Despite a profusion of information on the molecular and cellular mechanisms involved in the central sensitization produced by intense nociceptive stimulation, the changes in the patterns of functional connectivity between spinal neurones associated with the development of secondary hyperalgesia and allodynia remain largely unknown. Here we show that the state of central sensitization produced by the intradermal injection of capsaicin is associated with structured transformations in neuronal synchronization that lead to an enduring reorganization of the functional connectivity within a segmentally distributed ensemble of dorsal horn neurones. These changes are transiently reversed by the systemic administration of small doses of lidocaine, a clinically effective procedure to treat neuropathic pain. Lidocaine also reduces the capsaicin-induced facilitation of the spinal responses evoked by weak mechanical stimulation of the skin in the region of secondary but not primary hyperalgesia. The effects of both intradermic capsaicin and systemic lidocaine on the segmental correlation and coherence between ongoing cord dorsum potentials and on the responses evoked by tactile stimulation in the region of secondary hyperalgesia are greatly attenuated in spinalized preparations, showing that supraspinal influences are involved in the reorganization of the nociceptive-induced structured patterns of dorsal horn neuronal connectivity. We conclude that the structured reorganization of the functional connectivity between the dorsal horn neurones induced by capsaicin nociceptive stimulation results from cooperative interactions between supraspinal and spinal networks, a process that may have a relevant role in the shaping of the spinal state in the pathogenesis of chronic pain and analgesia.

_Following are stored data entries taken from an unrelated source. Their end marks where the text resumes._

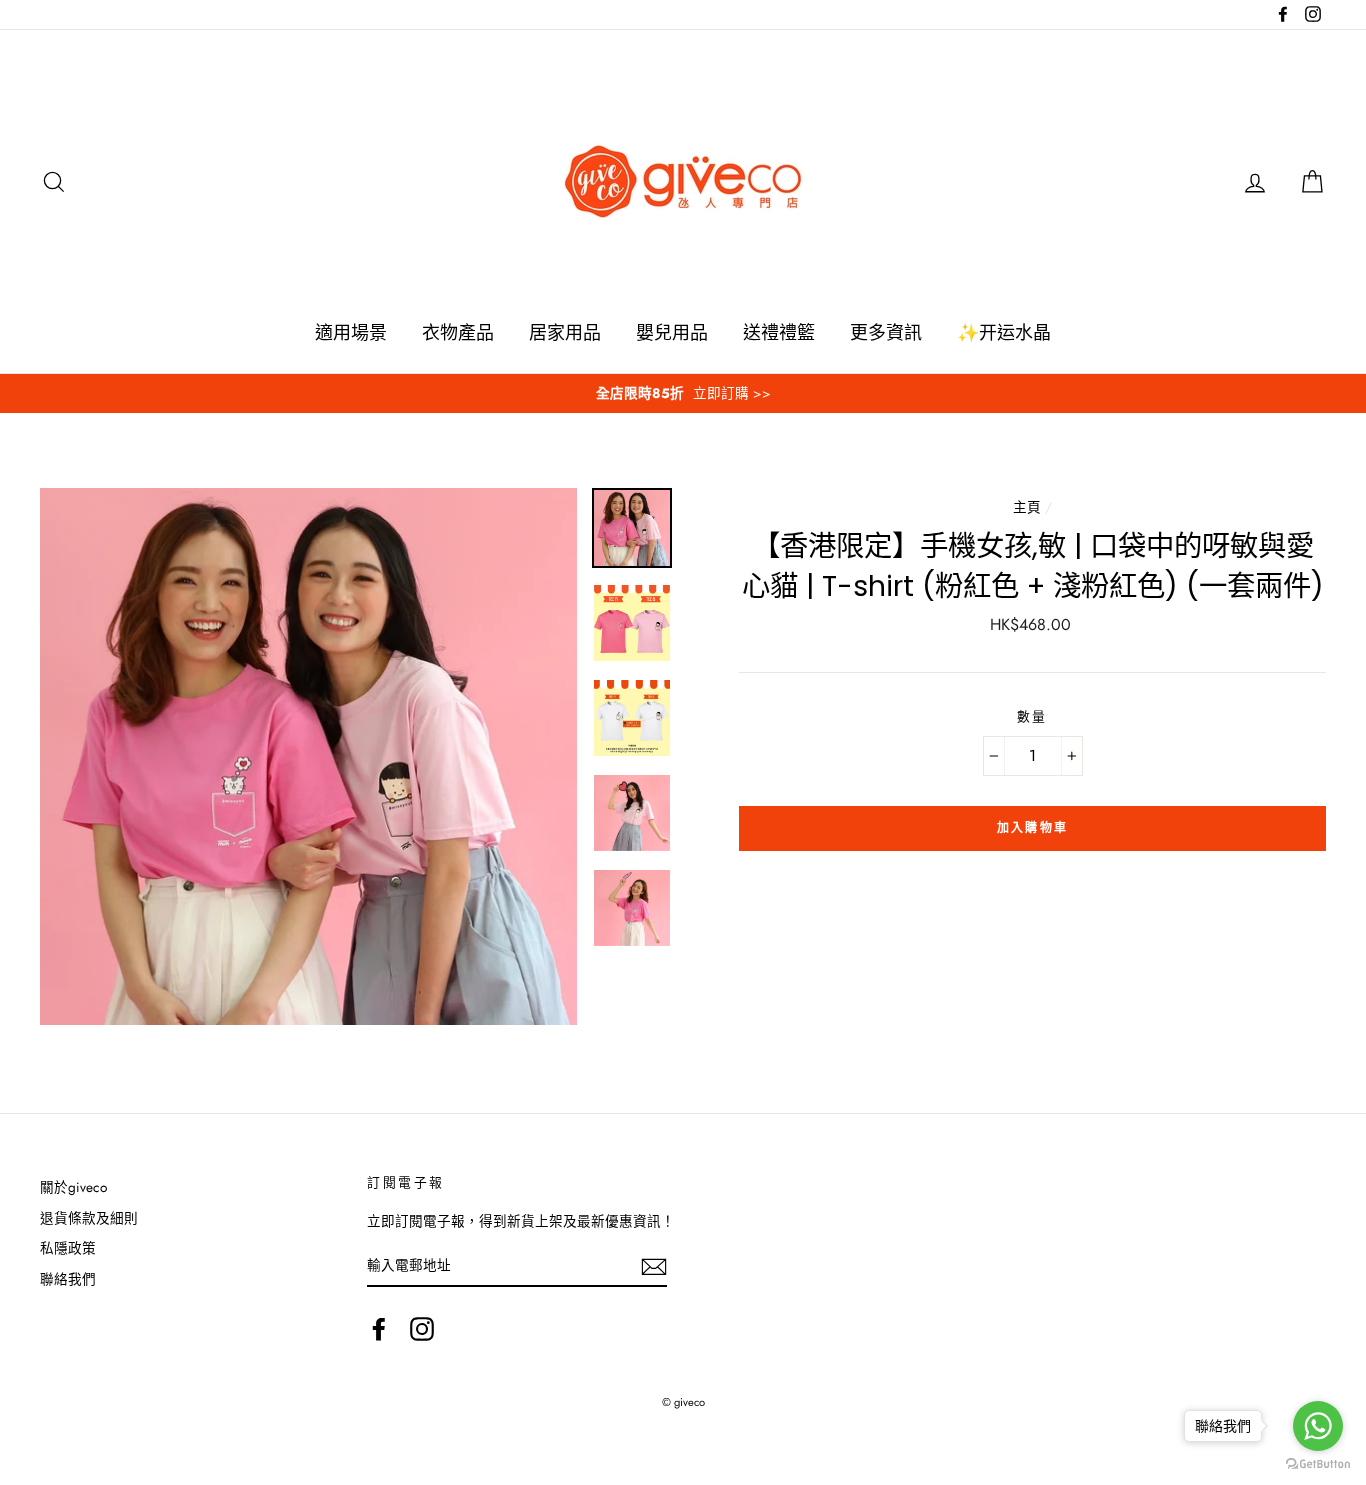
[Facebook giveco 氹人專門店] (379, 1329)
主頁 (1027, 507)
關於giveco (73, 1187)
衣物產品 (458, 333)
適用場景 (351, 333)
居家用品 (565, 333)
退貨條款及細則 (89, 1218)
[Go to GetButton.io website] (1318, 1464)
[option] (683, 393)
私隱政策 (68, 1248)
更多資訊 (886, 333)
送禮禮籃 (779, 333)
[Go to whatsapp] (1318, 1426)
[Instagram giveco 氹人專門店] (422, 1329)
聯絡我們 (68, 1279)
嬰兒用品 (672, 333)
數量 (1032, 717)
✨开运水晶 (1004, 333)
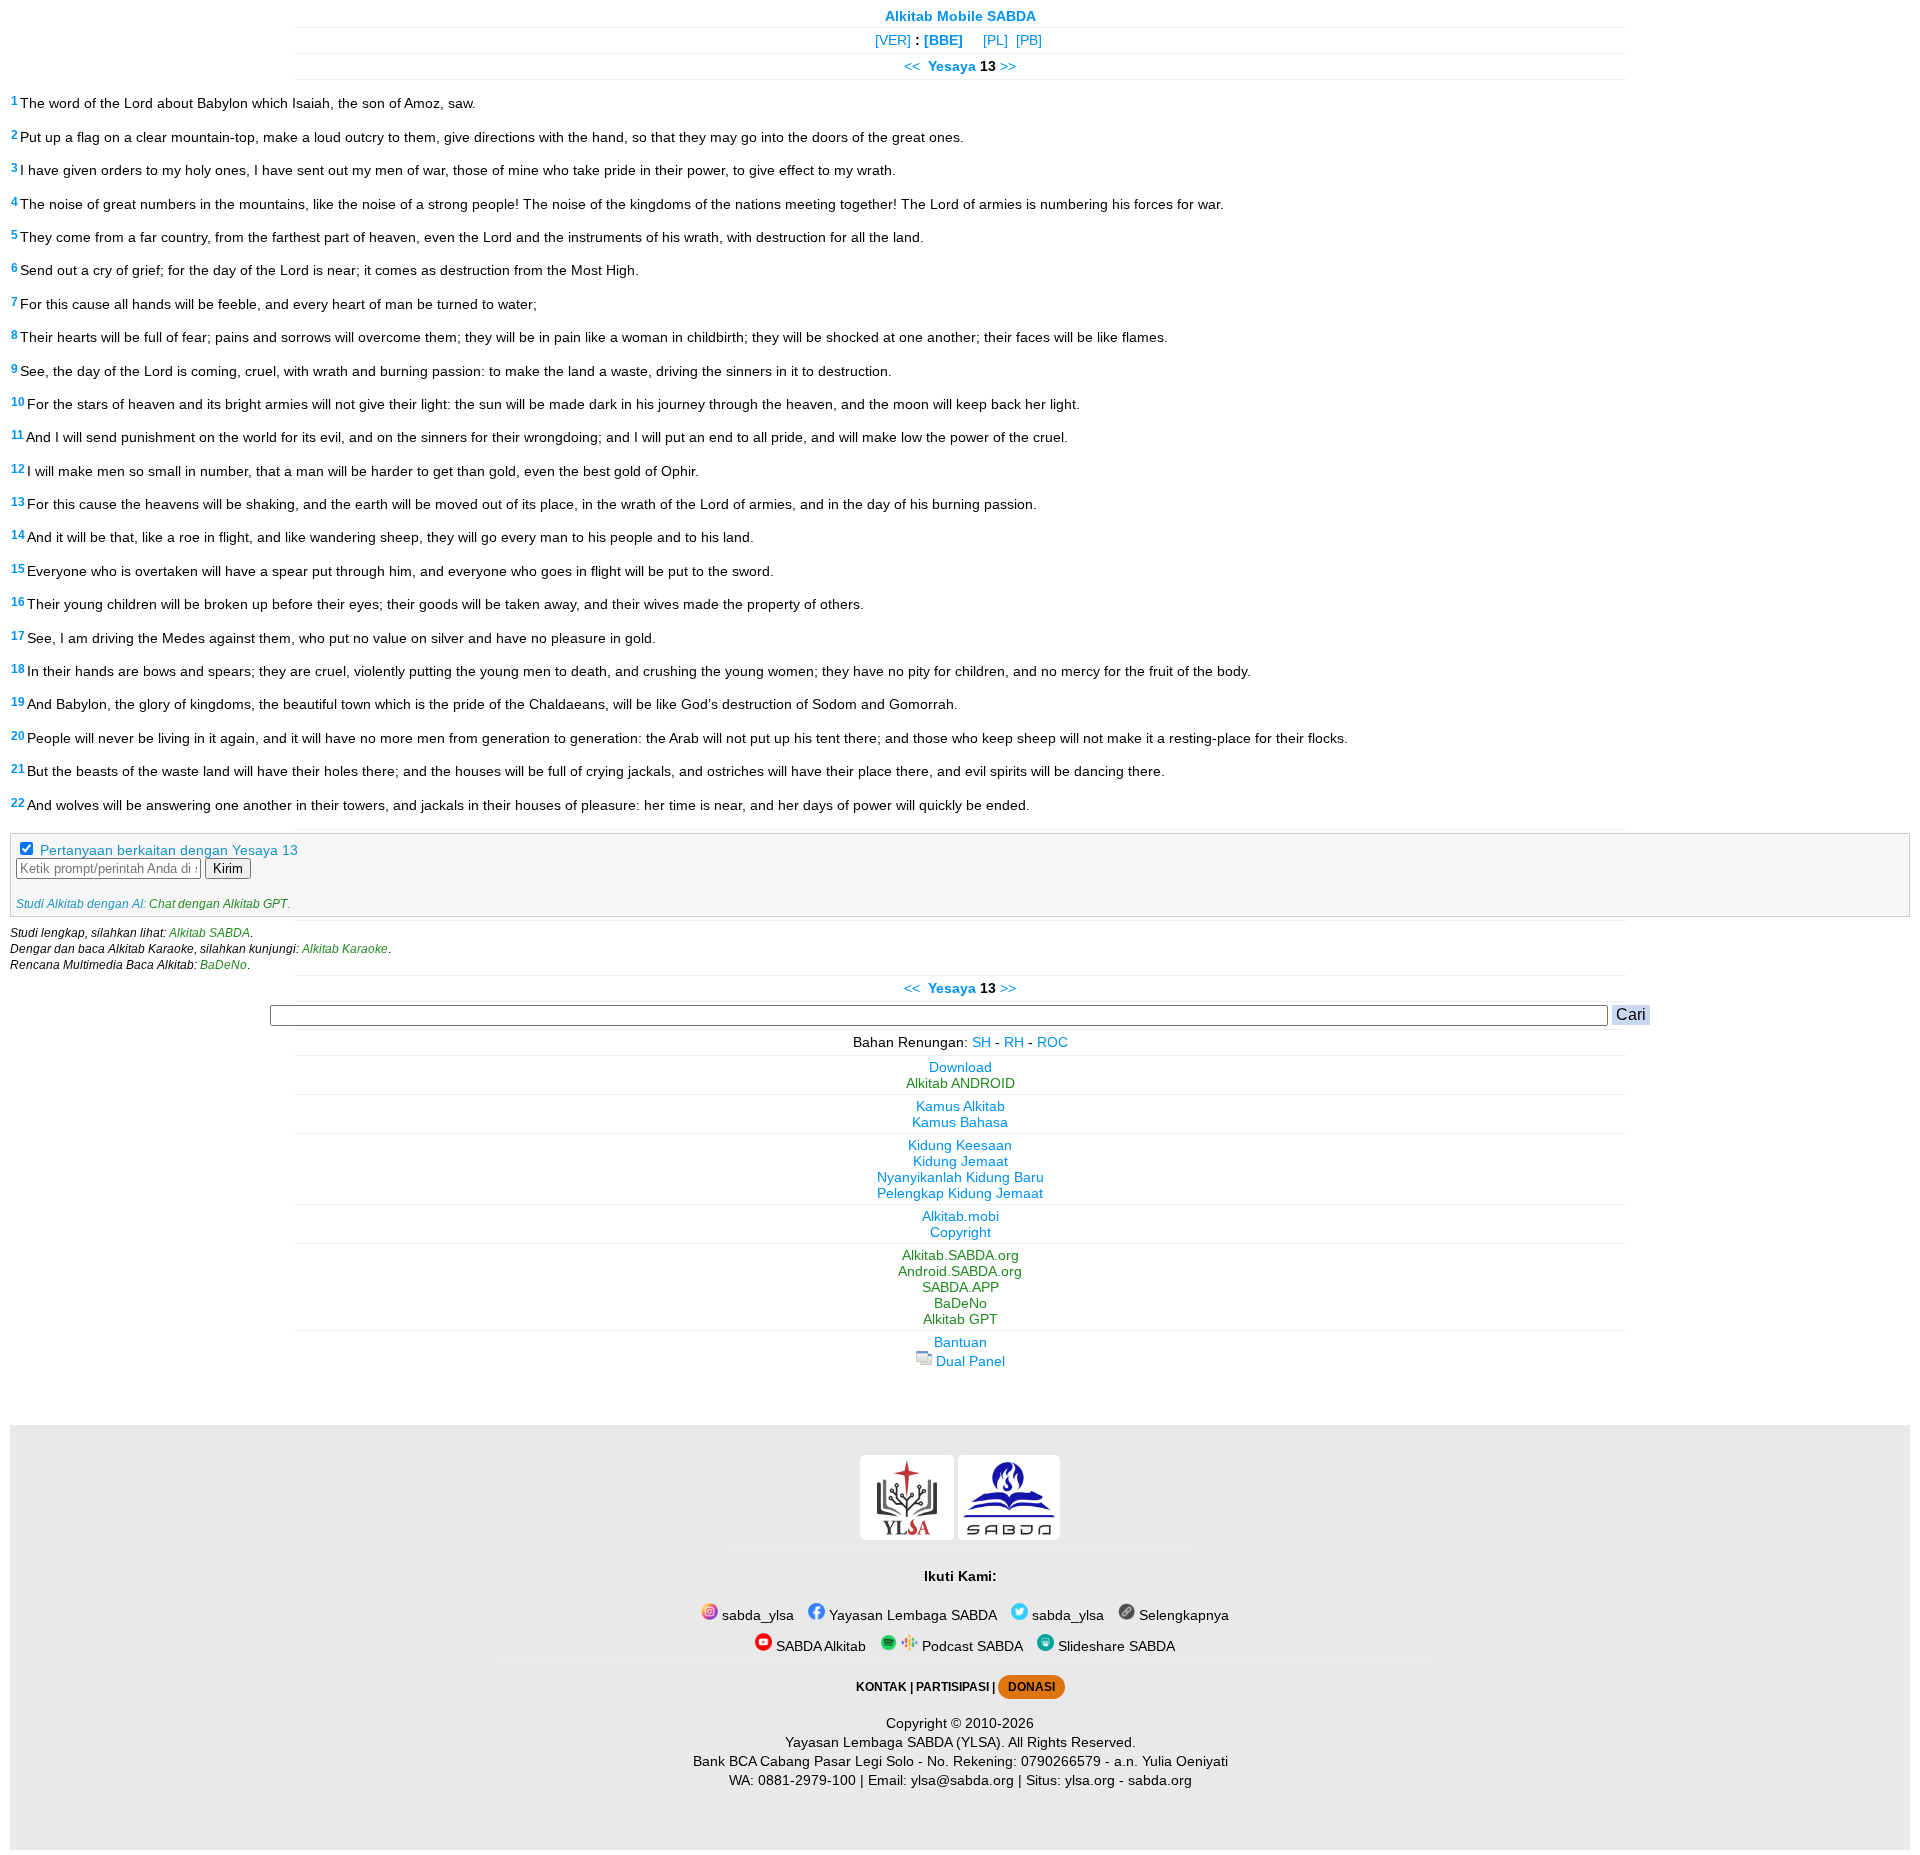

皮内注射辣椒素引起的中枢敏化状态导致麻醉猫腰骶段背角神经元群体之间的功能连接呈现结构化(非随机)变化。小剂量利多卡因的全身给药可暂时逆转辣椒素诱导的神经元连接变化和继发超敏反应,这是一种治疗神经性疼痛的临床有效方法。在脊髓切断的制剂中,辣椒素和利多卡因的作用都大大减弱,表明脊髓上的影响在塑造背角功能性神经元连接的伤害性诱导变化中起着重要作用。我们的结论是,由辣椒素和利多卡因引起的背角神经元节段群体之间的功能连接变化是由脊髓上和脊髓神经元网络之间的合作适应相互作用引起的,这个过程可能在慢性疼痛和镇痛的发病机制中起重要作用。
尽管有大量关于强烈伤害性刺激引起的中枢敏化所涉及的分子和细胞机制的信息,但与继发超敏反应和感觉异常相关的脊髓神经元之间功能连接模式的变化在很大程度上仍然未知。在这里,我们表明,皮内注射辣椒素引起的中枢敏化状态与神经元同步的结构化转变有关,这些转变导致在背角神经元节段分布的集合内的功能连接发生持久的重新组织。这些变化可通过小剂量利多卡因的全身给药短暂逆转,利多卡因是治疗神经性疼痛的一种临床有效方法。利多卡因还可降低皮内注射辣椒素对皮肤弱机械刺激诱发的脊髓反应的易化作用,但对原发性超敏反应区无影响。在脊髓切断的制剂中,皮内注射辣椒素和全身给予利多卡因对脊髓背角电位和继发性超敏反应区触觉刺激诱发反应之间的节段相关性和相干性的影响都大大减弱,表明脊髓上的影响参与了伤害性诱导的背角神经元连接的结构化模式的重组。我们的结论是,由辣椒素伤害性刺激引起的背角神经元之间的功能连接结构化重组是由脊髓上和脊髓网络之间的合作相互作用引起的,这一过程可能在慢性疼痛和镇痛的发病机制中对脊髓状态的形成起着重要作用。